Closed GoogleCodeExporter closed 9 years ago

GoogleCodeExporter commented 9 years ago
What steps will reproduce the problem?
1. Open Super Mario World
2. Pause
3. Load the attached savestate
5. Open tracelogger, set to log to file
4. Frame advance a single frame
5. Open the generated log file, and CTRL-F "014a13"

What is the expected output? What do you see instead?

The following two lines should appear in the trace file. They are the ones that 
the emulator (correctly) executes.
014a13 ora ($01,x)
014a15 jsr ($FCFC,x)

However the following appears instead:
014a13 brk #$00
014a15 brk #$00

What version of the product are you using?
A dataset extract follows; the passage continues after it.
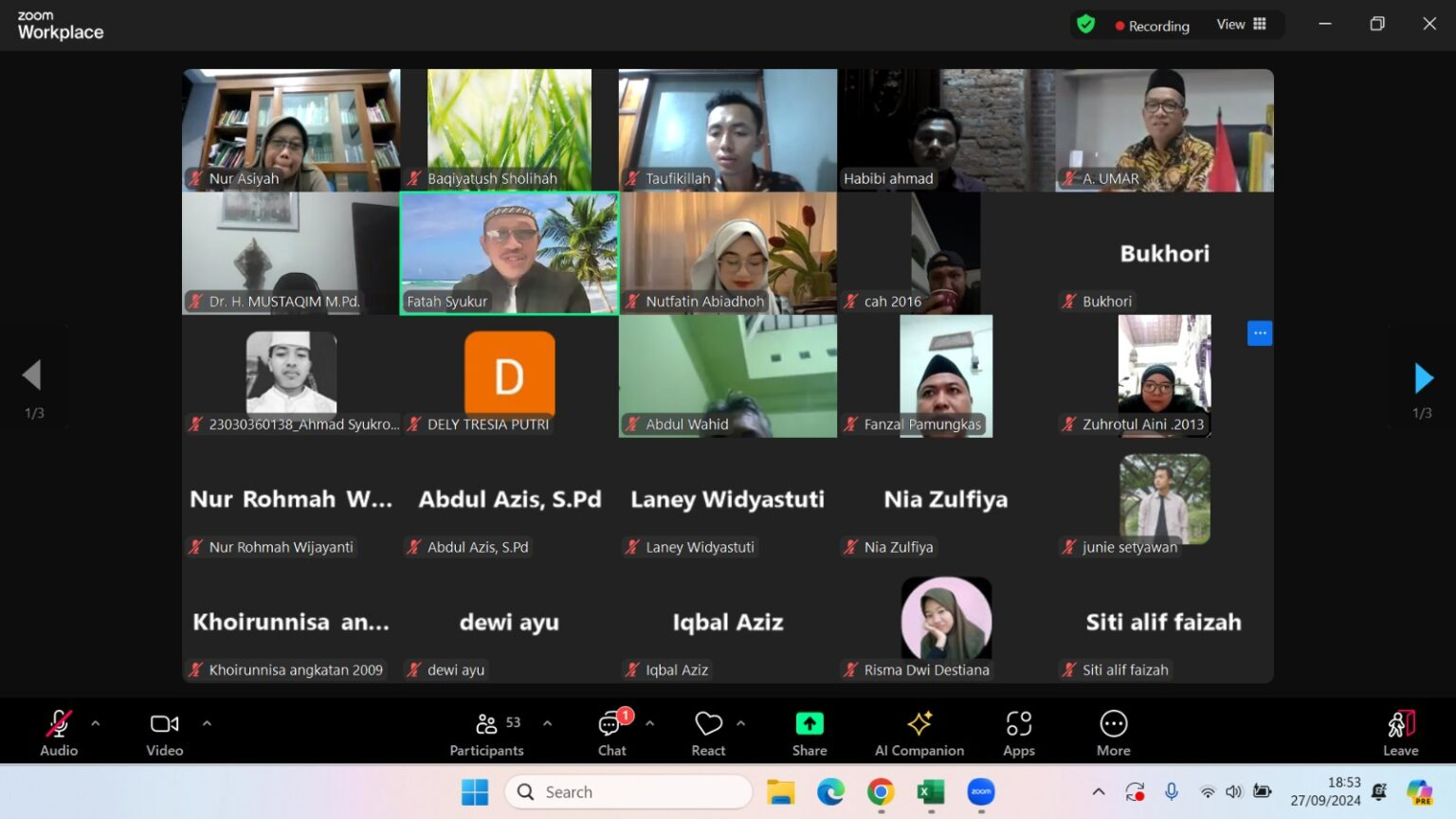Expand the audio options caret
This screenshot has width=1456, height=819.
96,723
On what operating system?
Version 1.9.1 on windows

Please provide any additional information below.

The cause seems to be that the emulator is capable of *executing* instructions 
in open bus, but not *logging* them after the fact - it thinks it just executed 
the instruction 00 00. Registers and so on still update properly in the log, 
only the instruction itself does not.

Original issue reported on code.google.com by matthew....@gmail.com on 28 Feb 2015 at 4:27

Attachments:

GoogleCodeExporter commented 9 years ago
Sorry, this can't be solved. Lsnes isn't/won't be supporting it either for 
similar reasons.

The address being read from is in the MMIO range. Bsnes has a design 
shortcoming which renders it incapable of distinguishing real (destructive) 
reads from debugger reads. Therefore the entire MMIO range is crudely blocked 
off from debugger access to prevent debugging tools from changing the emulation 
state. The effect of this is 0x00 getting read.
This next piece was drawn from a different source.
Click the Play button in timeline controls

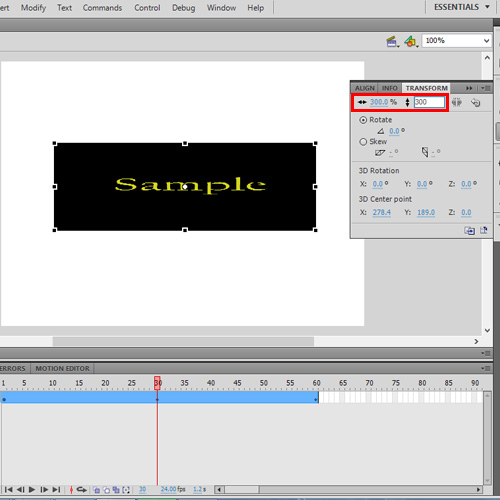click(32, 490)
To make matters worse, there is another problem. Even without the above 
problem, handling fetches from open bus requires simulation of the MDR register 
since it will change after each fetch. The pattern of fetches is interleaved 
oddly with the pattern of data accesses, depending on the vagaries of 
particular instructions. In effect, the instruction needs to be executed 
completely in order to know what happens to MDR.

Fixing this, if it's even possible, requires major renovations to bsnes 
internals which are not likely ever to happen.
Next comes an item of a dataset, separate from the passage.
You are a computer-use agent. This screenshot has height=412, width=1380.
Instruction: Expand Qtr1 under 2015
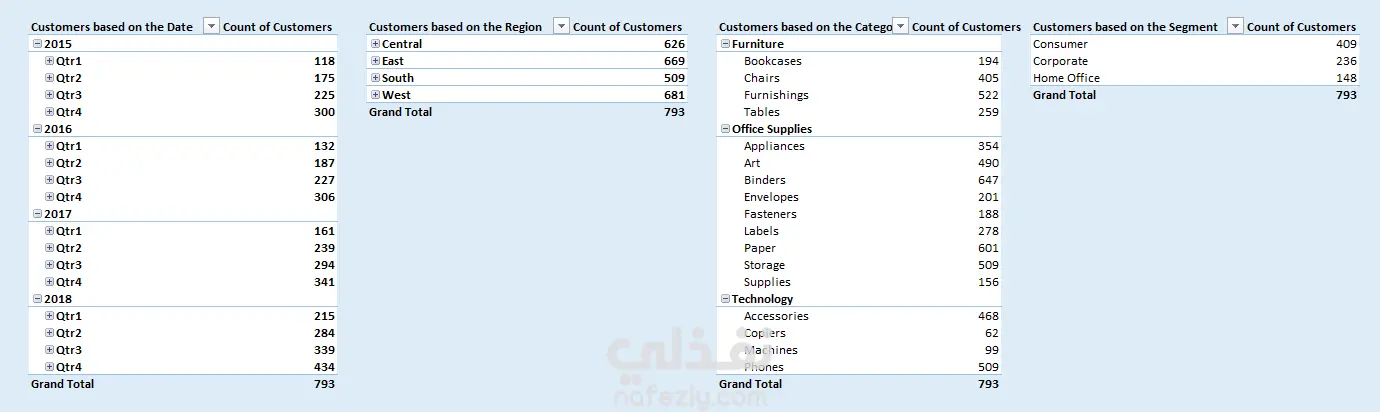pos(49,61)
Original comment by zero...@zeromus.org on 6 Mar 2015 at 12:57

GoogleCodeExporter commented 9 years ago

Original comment by zero...@zeromus.org on 6 Mar 2015 at 12:58

GoogleCodeExporter commented 9 years ago
Fair enough. I guess I was thinking of the tracelogger as working in an 
altogether simpler manner, with the emulator core somehow remembering and 
reporting its most recent instruction.